Стал мужик из осиновых чурбанов баклуши бить, сам плачет, рыдает. Много набил, целую кучу.

Пришел водяной и удивился:

– Ты что это вытворяешь?

– Баклуши бью, как вы приказали.

– А на что мне баклуши?

Почесал мужик спину:

– Ложки из них делать.

– А на что мне ложки?

– Горячее хлебать.

– Ах ты дурень, ведь я одну сырую рыбу ем. Ни к чему ты, мужик, не годишься. Держись.

Щелкнул водяной мужика по маковке и обернул его в ерша.

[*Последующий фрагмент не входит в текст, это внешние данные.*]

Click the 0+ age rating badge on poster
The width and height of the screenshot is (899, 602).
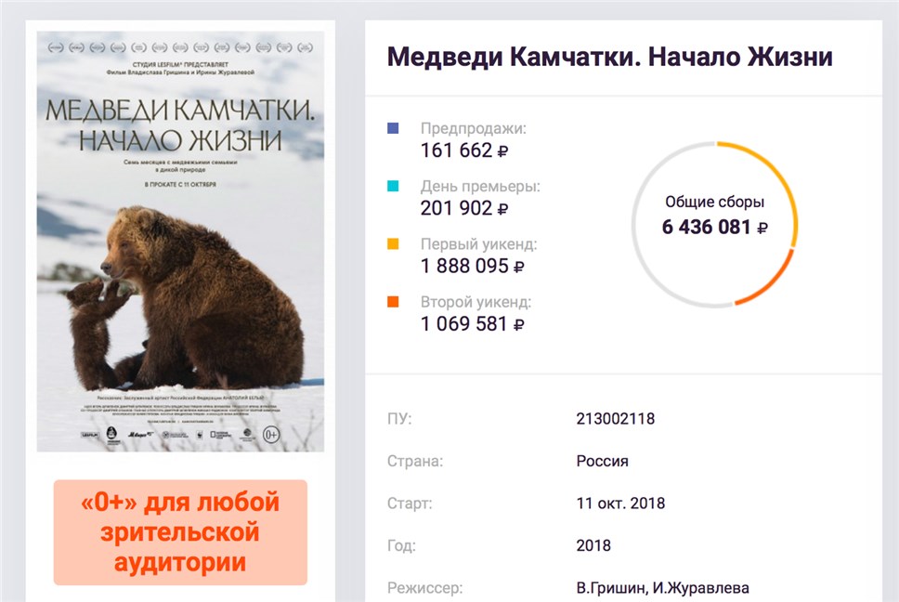[271, 435]
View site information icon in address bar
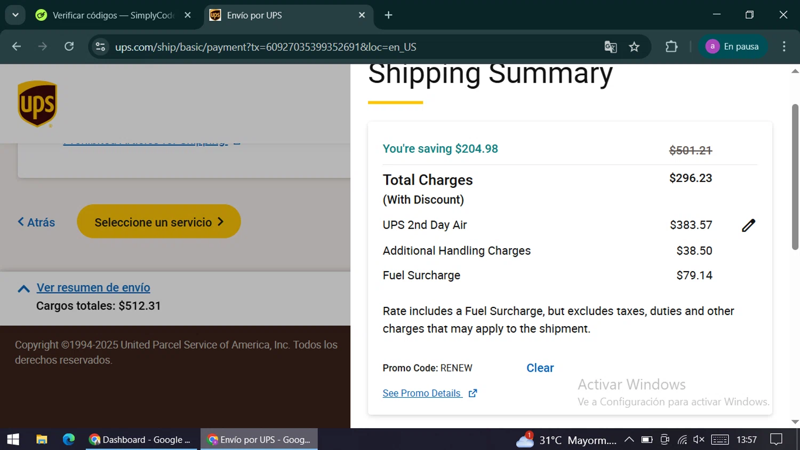Screen dimensions: 800x450 tap(100, 47)
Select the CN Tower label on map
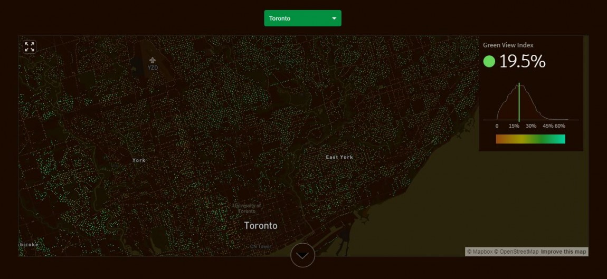Viewport: 607px width, 279px height. tap(260, 246)
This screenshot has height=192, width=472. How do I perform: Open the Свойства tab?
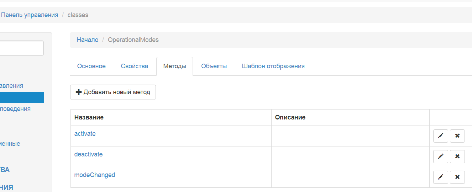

Потом усы раздвинул, рот раскрыл и стал ерша заглатывать. А мужик, хоть и в ерша перевернулся, и тут угодить не мог; уперся водяному поперек горла щетиной. Закашлял водяной, задавился, вытащил ерша и выкинул его из воды на берег. Отдышался мужик, встал на ноги, в своем виде, почесался и сказал:

– Ну да, оно ведь это тоже нелегко, с крестьянством-то.

Кикимора

Над глиняным яром – избушка, в избушке старушка живет и две внучки: старшую зовут Моря, младшую Дуничка.

Один раз – ночью – лежит Моря на печи, – не спится. Свесила голову и видит.

Отворилась дверь, вошла какая-то лохматая баба, вынула Дуничку из люльки и – в дверь – и была такова.

Закричала Моря.

– Бабынька, бабынька, Дуньку страшная баба унесла…

А была та баба – кикимора, что крадет детей, а в люльку подкладывает вместо них полено.

Бабушка – искать-поискать, да, знать, кикимора под яр ушла в омут зеленый. Вот слез-то что было!

Тоскует бабушка день и ночь. И говорит ей Моря:

– Не плачь, бабушка, я сестрицу отыщу.

– Куда тебе, ягодка, сама только пропадешь.

– Отыщу да отыщу, – твердит Моря. И раз, когда звезды высыпали над яром, Моря выбежала крадучись из избы и пошла куда глаза глядят.

Идет, попрыгивает с ноги на ногу и видит – стоит над яром дуб, а ветки у дуба ходуном ходят. Подошла ближе, а из дуба торчит борода и горят два зеленых глаза…

– Помоги мне, девочка, – кряхтит дуб, – никак не могу нынче в лешего обратиться, опояшь меня пояском.

Сняла с себя Моря поясок, опоясала дуб. Запыхтело под корой, завозилось, и встал перед Морей старый леший.

– Спасибо, девка, теперь проси чего хочешь.

– Научи, дедушка, где сестрицу отыскать, ее злая кикимора унесла.

Начал леший чесать затылок…

А как начесался – придумал.

Вскинул Морю на плечи и побежал под яр, вперед пятками.

– Садись за куст, жди, – сказал леший и на берегу омута обратился в корягу, а Моря спряталась за его ветки.

Долго ли так, коротко ли, замутился зеленый омут, поднялась над водой косматая голова, фыркнула, поплыла и вылезла на берег кикимора. На каждой руке ее по пяти большеголовых младенцев – игошей[56] – и еще один за пазухой.

Села кикимора на корягу, кормит игошей волчьими ягодами. Младенцы едят, ничего, – не давятся.

– Теперь твоя очередь, – густым голосом сказала кикимора и вынула из-за пазухи ребеночка.

– Дуничка! – едва не закричала Моря.

Смотрит на звезды, улыбается Дуничка, сосет лохматую кикиморину грудь.

А леший высунул сучок корявый да за ногу кикимору и схватил…

Хотела кинуться кикимора в воду – никак не может.

Игоши рассыпались по траве, ревут поросячьими голосами, дрыгаются. Вот пакость!

Моря схватила Дуничку – и давай бог ноги.

– Пусти – я девчонку догоню, – взмолилась к лешему кикимора.

Стучит сердце. Как ветер летит Моря. Дуничка ее ручками за шею держит…

Уже избушка видна… Добежать бы…

А сзади – погоня: вырвалась кикимора, мчится вдогонку, визжит, на сажень кверху подсигивает…

– Бабушка! – закричала Моря.

Вот-вот схватит ее кикимора.

И запел петух: «Кукареку, уползай, ночь, пропади, нечисть!»

Осунулась кикимора, остановилась и разлилась туманом, подхватил ее утренний ветер, унес за овраг.